Many of the plants found in urban landscapes are bred for their color and decorative qualities and are not native to the region. Because of this, they have lower pollen and nectar levels than are ideal for pollinators, said Ms. Wolff. Native plants, however, have not been bred to reduce their pollen and nectar yields, making them far more valuable to pollinators.

“GW’s campus used to be swampland, so the ecosystem has already been distributed in some way. But the more we can reintroduce native plants and pollinators, the more we can help to enhance and nourish our D.C. ecosystem,” said Sophie Waskow, sustainability project facilitator in the Office of Sustainability.

In addition to adding pollinator-friendly plants that provide food and shelter, the Urban Green Bee team will place nests of various types for native bees near the pollinator gardens.

“We’ll be working with the Grounds Team to create native pollinator gardens, not only for bees but for butterflies and hummingbirds and other native pollinators too. We’ll be planting host plants for the butterfly larvae to develop on and plants that are attractive to various pollinators,” said Ms. Wolff.

Ms. Wolff uses her research on pollen quality, biodiversity, pesticides and bees’ health for education and ecosystem enhancement. She works with local youth, coming to classes and giving presentations on the environment, bees and pollination. Ms. Wolff sees tomorrow’s project as another opportunity to not only help native pollinators but also to educate people about their value to the local ecosystem.

“We’re putting the gardens in a great area, because lots of people walk past there every day, even people who aren’t in the GW community,” said Ms. Wolff.

Ms. Waskow said GW can be a model for urban sustainability through its efforts to enhance its ecosystem with pollinator-friendly plants and through tactics such as releasing ladybugs and praying mantis on campus.

These native predators, who feed on insects like mosquitoes and aphids, can reduce the number of pesky insects without resorting to pesticides, said Noel Gasparin, a contractor with the Grounds Team who has worked with plants his entire career and specializes in pest management.

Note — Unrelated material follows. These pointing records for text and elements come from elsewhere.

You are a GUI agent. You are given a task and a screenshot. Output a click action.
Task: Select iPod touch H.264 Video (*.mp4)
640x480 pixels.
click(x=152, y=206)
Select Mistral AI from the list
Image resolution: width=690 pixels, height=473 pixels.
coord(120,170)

“This technique helps to restore the natural balance of biodiversity on our campus without introducing harmful unnatural chemicals,” said Ms. Waskow.

As part of the Earth Day fair, GW plans to announce its Ecosystem Enhancement plan. According to Ms. Waskow, the plan, which will focus on improving the ecosystem on its campuses as well as the greater D.C. area, will fit in with the university’s existing water and climate change initiatives.

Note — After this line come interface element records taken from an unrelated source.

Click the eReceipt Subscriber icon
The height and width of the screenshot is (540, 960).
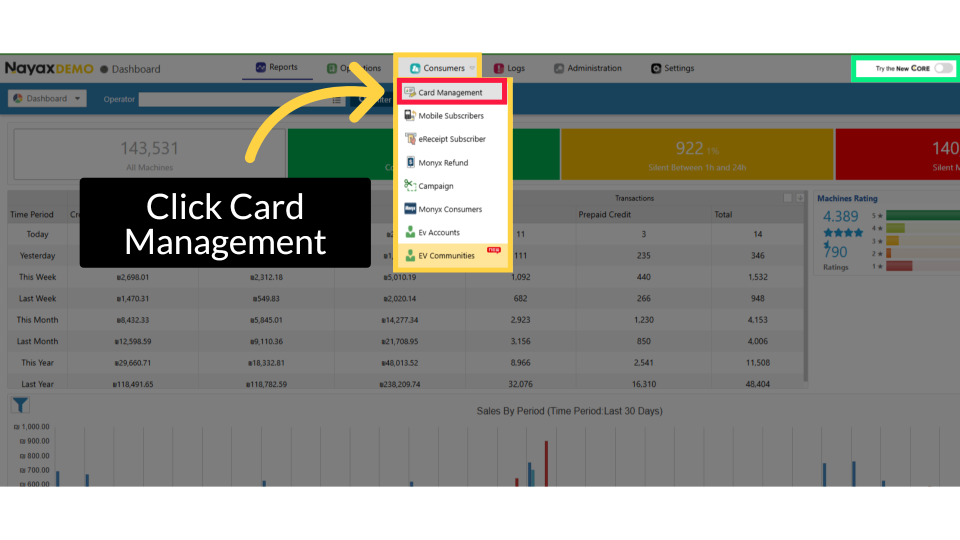[410, 139]
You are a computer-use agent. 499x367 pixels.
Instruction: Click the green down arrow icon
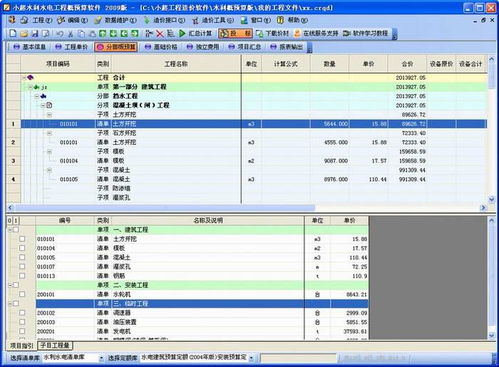(x=113, y=33)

“The work that is going on here is very innovative,” said Ms. Waskow. “Often, people don’t think of cities as being sustainable, but it’s important for students and the community to realize that urban settings can be beacons for sustainable living. GW is committed to enhancing the urban ecosystem and to engaging our entire community in helping to realize our vision for a future with resource systems that are healthy and thriving for all.”